New Delhi: Congress President Rahul Gandhi on Monday declared “final assault on poverty” by promising a minimum income of Rs 6,000 per month to India’s poorest families, if the party comes to power. The money will be directly transferred to the bank accounts of the poorest families and help lift 25 crore people out of poverty.
Under the scheme, any family earning less than Rs. 12,000 pm will receive Rs. 6,000 every month in its bank account. The Congress party president described it as a ground breaking idea which had never been tried anywhere in the world and had crystallised after consulting the best economists worldwide.
Refusing to answer any other questions, Rahul said the contours of the scheme would be fleshed out by P Chidambaram and the head of the party manifesto. However, he insisted that the scheme is fiscally possible and the party has done all the calculations and talked with the best economists about it.
‘‘We have been studying the scheme for four-five months,” Rahul Gandhi said, describing it as an “extremely powerful, dynamic, well-thought-through idea.”Couching the proposal in generalities, Gandhi said he would not allow Prime Minister Modi to create two India(s), one for the rich and another for the poor. Like one Tricolour, there will be one India for all, he said.
After the big announcement, he asked the media, “Haan, surprise hue na? (So, you look surprised)”. The proposed cash hand out is modelled loosely on the concept of Universal Basic Income. UBI means people get a flat lump sum from the State instead of subsidies and social security payments.
“If Modi can give money to the richest, why not to the poorest?” reasoned the Congress chief. In reply to a flood of questions, Rahul said the scheme is not intended to provide subsidy to people who don’t do any work. The beneficiaries will be all working and would not stop working as under the scheme they will get the difference between their current income and Rs 12,000 per month. And, once their income rises to Rs 12,000, the benefit will cease.
The idea of guaranteed minimum income had come first from 1976 Nobel Prize winner economist Milton Friedman in his book “Capitalism and Freedom.” Asked if this were not a subsidy and a sort of bribe to secure the votes of the poor, he shot back that the Modi government had waived off Rs 3.5 lakh crore dues of the rich.
Was it not a subsidy to the rich? If Modi can give so much money to the rich, why not help the poor to live with dignity, he asked. Chhal-kapat and bluff: Jaitley: Finance Minister Arun Jaitley has rubbished the Congress scheme, calling it chhal-kapat (deceit) and bluff. “Congress has historically believed in political transactions in the name of removing poverty,” he said.

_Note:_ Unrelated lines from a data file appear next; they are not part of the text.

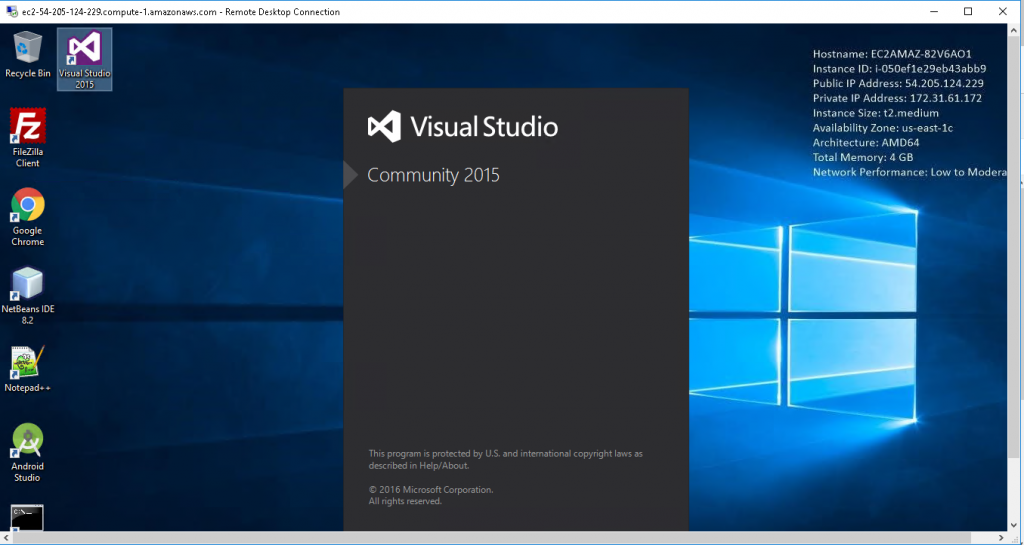Click the arrow marker beside Community 2015
Screen dimensions: 1024x545
pos(350,176)
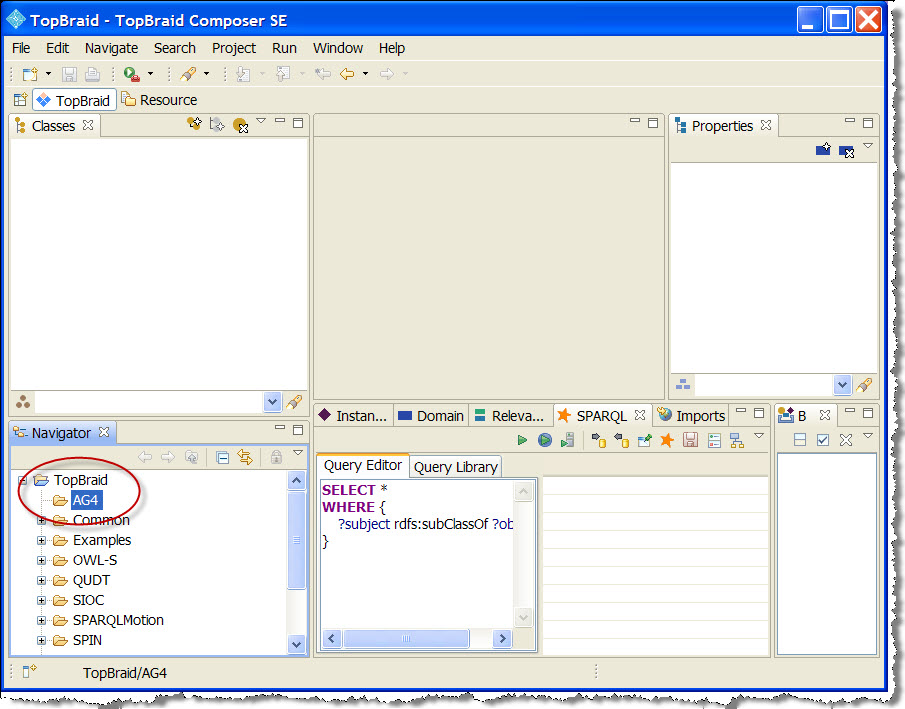Click the refactor wand icon in the toolbar
905x709 pixels.
pos(189,73)
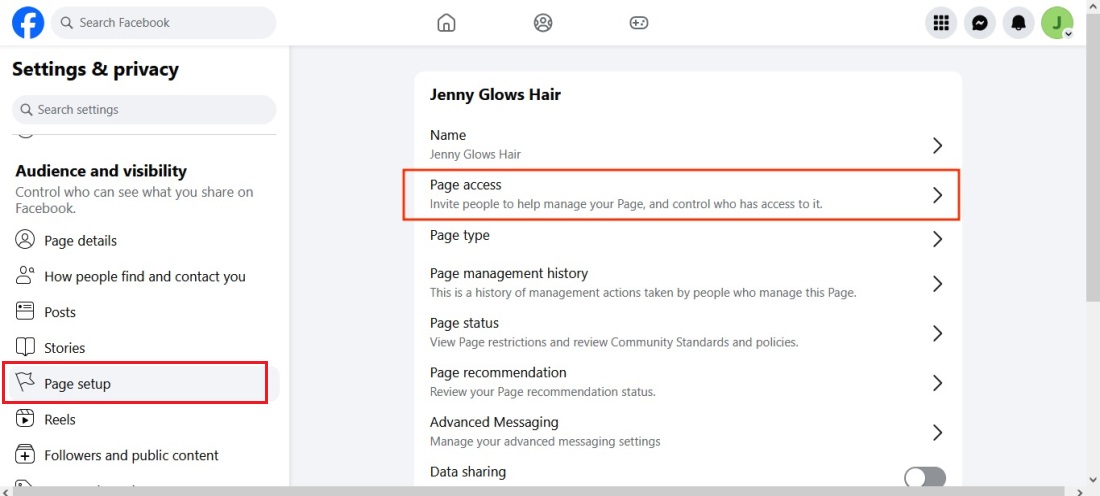Click the Search settings field

144,110
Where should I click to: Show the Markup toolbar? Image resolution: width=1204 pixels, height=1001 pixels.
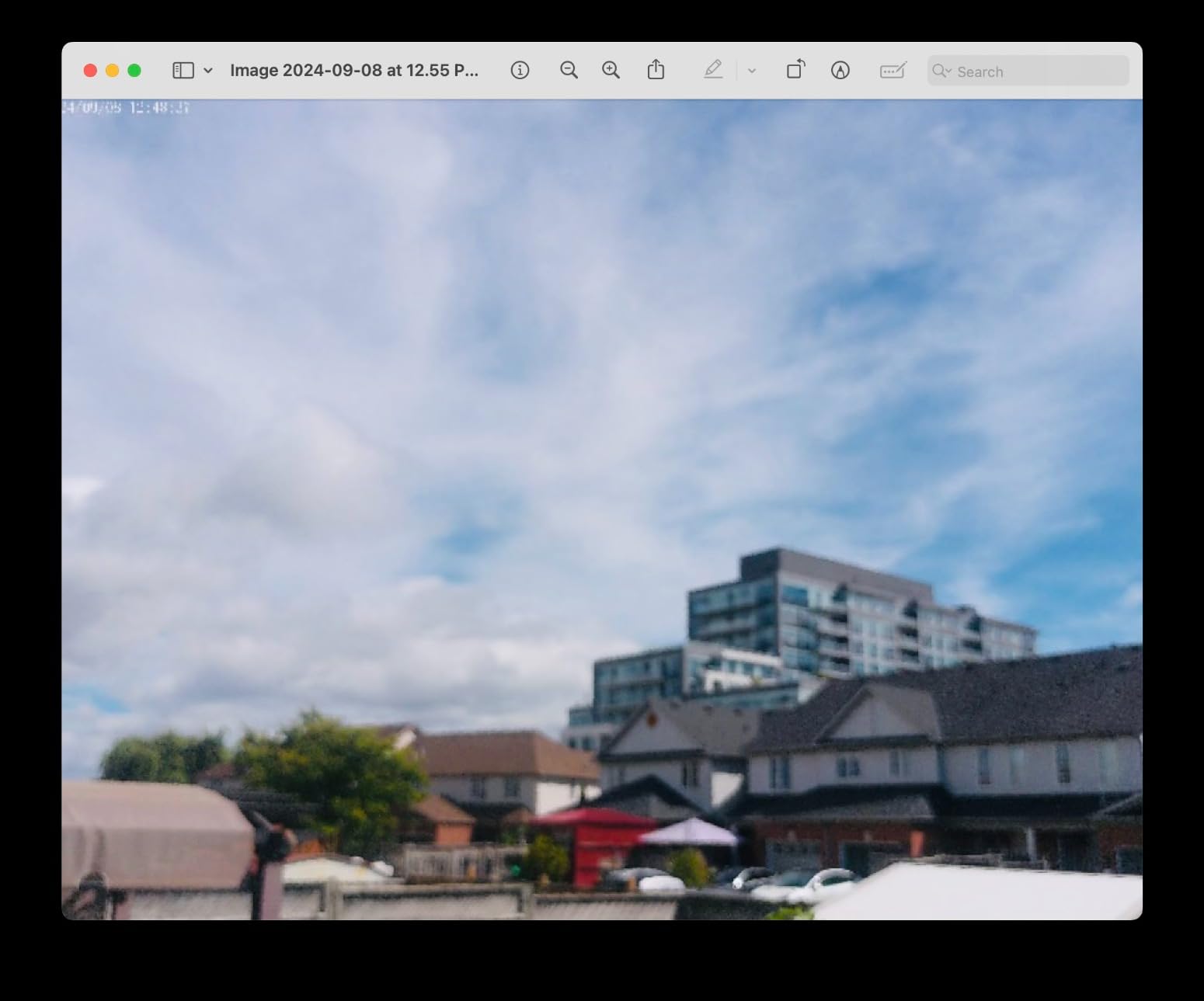(840, 71)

The Union Finance Minister also claimed that the Narendra Modi government was already giving 1.5 times the amount promised by Gandhi to the country’s poor. “We are already giving Rs. 75,000 crore in fertiliser subsidy and spending Rs. 20,000 crore on health.
About 70-80 per cent of this is done through direct bank transfer, and the rest can be given the same way,” he explained. Besides this, more than Rs. 1.8 lakh crore are being transferred to the accounts of India’s poor as well as its farming community, he added.